How To Interpret The Display:
The segment illuminated indicates the instantaneous air/fuel ratio of the engine. The exact air/fuel ratio is a function of the particular EGO sensor that is used. When used with an EGO sensor with known output voltage characteristics such as the EGO1 shown in the table above, precise readings can be made. EGO sensors must be up to their normal operating temperature before they produce valid readings. After an engine runs for few minutes, its hot exhaust gas will appropriately elevate the temperature of the EGO sensor. A heated sensor will provide valid readings more quickly.
Most EGO sensors will indicate a stoichiometric air/fuel ratio of 14.7:1 with an output voltage of approximately 0.45V. This voltage corresponds to the fifth segment of the display which is the lower of the two yellow segments. In general terms, yellow indicates a near stoichiometric condition. At this operating point, the engine is mixing the proper ratio of air and fuel for complete combustion. This is the operating point for optimum driveability and economy as well as minimum emissions.
When a green segment is illuminated, the engine is running in a rich condition. A rich air/fuel ratio is associated with values less than 14.7:1. Rich operation corresponds to higher output power, lower fuel economy and higher emissions of carbon monoxide and hydrocarbons.
Blue segments indicate a very rich condition. A very rich mixture should only occur under hard acceleration.
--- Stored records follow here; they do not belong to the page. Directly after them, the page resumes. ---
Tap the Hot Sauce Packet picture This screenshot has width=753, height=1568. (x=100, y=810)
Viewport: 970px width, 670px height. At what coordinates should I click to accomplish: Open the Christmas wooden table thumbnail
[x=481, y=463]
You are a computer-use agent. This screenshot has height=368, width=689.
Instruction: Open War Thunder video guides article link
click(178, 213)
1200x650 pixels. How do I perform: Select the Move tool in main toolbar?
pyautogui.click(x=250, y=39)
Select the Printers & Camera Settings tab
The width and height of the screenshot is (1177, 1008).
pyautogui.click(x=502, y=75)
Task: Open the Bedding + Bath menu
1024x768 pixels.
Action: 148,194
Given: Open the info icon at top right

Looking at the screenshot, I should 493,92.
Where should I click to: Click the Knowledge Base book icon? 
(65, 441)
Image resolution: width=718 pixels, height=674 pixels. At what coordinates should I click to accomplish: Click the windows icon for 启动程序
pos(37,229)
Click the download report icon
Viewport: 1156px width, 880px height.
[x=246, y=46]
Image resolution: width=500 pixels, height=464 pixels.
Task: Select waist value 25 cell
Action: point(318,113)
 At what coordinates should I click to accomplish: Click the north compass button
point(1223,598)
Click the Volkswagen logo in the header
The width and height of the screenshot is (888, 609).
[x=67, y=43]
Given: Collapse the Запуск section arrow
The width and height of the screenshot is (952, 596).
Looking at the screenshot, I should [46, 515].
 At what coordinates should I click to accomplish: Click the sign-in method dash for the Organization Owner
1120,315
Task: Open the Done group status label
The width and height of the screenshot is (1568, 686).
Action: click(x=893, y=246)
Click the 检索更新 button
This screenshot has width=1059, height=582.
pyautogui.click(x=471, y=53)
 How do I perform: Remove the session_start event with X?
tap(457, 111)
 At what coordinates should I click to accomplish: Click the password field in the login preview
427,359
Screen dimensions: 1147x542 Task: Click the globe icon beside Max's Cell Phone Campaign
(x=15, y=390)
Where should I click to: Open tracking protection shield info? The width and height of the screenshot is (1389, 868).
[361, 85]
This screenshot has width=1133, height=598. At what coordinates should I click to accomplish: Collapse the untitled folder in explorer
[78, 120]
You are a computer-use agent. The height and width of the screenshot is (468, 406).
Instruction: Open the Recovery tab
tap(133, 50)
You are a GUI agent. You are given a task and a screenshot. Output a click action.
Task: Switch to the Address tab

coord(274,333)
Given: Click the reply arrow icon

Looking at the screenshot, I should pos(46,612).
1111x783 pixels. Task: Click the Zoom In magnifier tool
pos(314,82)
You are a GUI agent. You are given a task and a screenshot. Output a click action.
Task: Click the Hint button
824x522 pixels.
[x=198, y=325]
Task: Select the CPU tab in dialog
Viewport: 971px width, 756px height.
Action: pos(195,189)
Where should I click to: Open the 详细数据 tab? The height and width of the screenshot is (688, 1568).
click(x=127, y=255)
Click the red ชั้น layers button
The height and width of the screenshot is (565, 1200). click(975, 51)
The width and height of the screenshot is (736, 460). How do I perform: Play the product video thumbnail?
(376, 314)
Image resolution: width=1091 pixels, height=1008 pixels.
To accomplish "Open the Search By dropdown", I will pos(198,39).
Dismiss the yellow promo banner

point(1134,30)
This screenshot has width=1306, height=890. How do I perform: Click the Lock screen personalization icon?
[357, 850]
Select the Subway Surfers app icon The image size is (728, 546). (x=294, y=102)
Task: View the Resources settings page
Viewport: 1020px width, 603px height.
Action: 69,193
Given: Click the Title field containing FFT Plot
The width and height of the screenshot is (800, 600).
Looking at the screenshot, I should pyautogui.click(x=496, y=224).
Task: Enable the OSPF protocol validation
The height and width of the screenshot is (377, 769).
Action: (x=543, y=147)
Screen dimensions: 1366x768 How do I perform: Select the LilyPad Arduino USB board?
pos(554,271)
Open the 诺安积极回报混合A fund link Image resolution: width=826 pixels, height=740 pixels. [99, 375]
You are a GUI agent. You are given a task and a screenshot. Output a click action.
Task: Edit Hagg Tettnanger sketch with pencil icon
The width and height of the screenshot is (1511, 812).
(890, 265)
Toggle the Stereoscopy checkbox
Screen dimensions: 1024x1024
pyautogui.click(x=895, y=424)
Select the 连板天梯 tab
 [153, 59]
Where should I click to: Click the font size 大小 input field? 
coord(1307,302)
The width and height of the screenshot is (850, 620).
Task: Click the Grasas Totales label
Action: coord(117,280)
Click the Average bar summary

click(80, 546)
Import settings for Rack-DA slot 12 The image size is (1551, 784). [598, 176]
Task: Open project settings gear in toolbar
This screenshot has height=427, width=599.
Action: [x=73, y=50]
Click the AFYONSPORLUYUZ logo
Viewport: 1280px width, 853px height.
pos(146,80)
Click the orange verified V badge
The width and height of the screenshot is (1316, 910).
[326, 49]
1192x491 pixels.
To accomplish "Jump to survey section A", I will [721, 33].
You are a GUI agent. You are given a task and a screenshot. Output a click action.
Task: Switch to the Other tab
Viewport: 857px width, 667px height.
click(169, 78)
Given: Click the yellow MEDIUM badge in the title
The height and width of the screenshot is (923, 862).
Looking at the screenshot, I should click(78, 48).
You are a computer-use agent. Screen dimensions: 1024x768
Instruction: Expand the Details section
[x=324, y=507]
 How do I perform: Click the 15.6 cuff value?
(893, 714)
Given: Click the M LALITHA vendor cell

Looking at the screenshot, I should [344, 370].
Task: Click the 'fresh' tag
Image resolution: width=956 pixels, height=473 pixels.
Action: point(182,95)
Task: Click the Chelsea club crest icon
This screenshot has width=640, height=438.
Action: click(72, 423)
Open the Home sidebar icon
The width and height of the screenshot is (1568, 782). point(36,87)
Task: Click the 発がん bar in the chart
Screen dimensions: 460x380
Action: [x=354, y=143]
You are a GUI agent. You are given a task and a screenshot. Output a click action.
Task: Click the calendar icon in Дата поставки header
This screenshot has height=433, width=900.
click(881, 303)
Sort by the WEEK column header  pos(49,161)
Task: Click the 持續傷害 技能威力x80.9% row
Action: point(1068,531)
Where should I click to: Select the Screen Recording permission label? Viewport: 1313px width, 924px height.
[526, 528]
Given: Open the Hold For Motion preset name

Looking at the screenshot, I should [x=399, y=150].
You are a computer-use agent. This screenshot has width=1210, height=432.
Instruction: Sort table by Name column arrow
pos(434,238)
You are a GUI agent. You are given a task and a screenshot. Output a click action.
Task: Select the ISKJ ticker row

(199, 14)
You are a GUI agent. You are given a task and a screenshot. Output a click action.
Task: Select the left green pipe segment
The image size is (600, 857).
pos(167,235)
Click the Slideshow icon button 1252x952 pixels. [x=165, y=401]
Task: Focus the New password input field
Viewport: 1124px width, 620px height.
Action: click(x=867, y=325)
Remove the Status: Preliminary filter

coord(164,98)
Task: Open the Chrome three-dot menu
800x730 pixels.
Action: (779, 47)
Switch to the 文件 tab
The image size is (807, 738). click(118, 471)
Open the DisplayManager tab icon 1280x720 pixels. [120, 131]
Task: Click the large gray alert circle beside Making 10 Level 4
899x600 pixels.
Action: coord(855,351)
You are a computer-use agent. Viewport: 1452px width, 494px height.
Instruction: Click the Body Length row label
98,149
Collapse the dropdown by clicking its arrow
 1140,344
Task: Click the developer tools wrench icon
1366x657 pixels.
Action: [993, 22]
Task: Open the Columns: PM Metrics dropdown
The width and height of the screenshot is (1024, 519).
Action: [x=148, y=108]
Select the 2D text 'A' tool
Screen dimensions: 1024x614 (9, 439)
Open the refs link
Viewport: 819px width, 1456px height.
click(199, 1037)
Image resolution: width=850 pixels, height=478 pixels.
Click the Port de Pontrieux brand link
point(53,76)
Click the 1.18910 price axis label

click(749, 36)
Orange segments indicate a lean condition. Lean operation is associated with improved fuel economy and higher emissions of oxides of nitrogen. Lean operation is suited for light load cruise and coast down conditions.
Red segments indicate a very lean condition. Very lean operation must be avoided when the engine is under load. Such operation results in fuel starvation and higher engine temperatures.
In closed loop applications, when the engine is operating near the stoichiometric point, the ECU continuously adjusts the air/fuel ratio. As a result the display will cycle, or dither, above and below the stoichiometric point typically at a rate of about once per second. Such cycling indicates that the ECU is able to dial in the correct air/fuel ratio.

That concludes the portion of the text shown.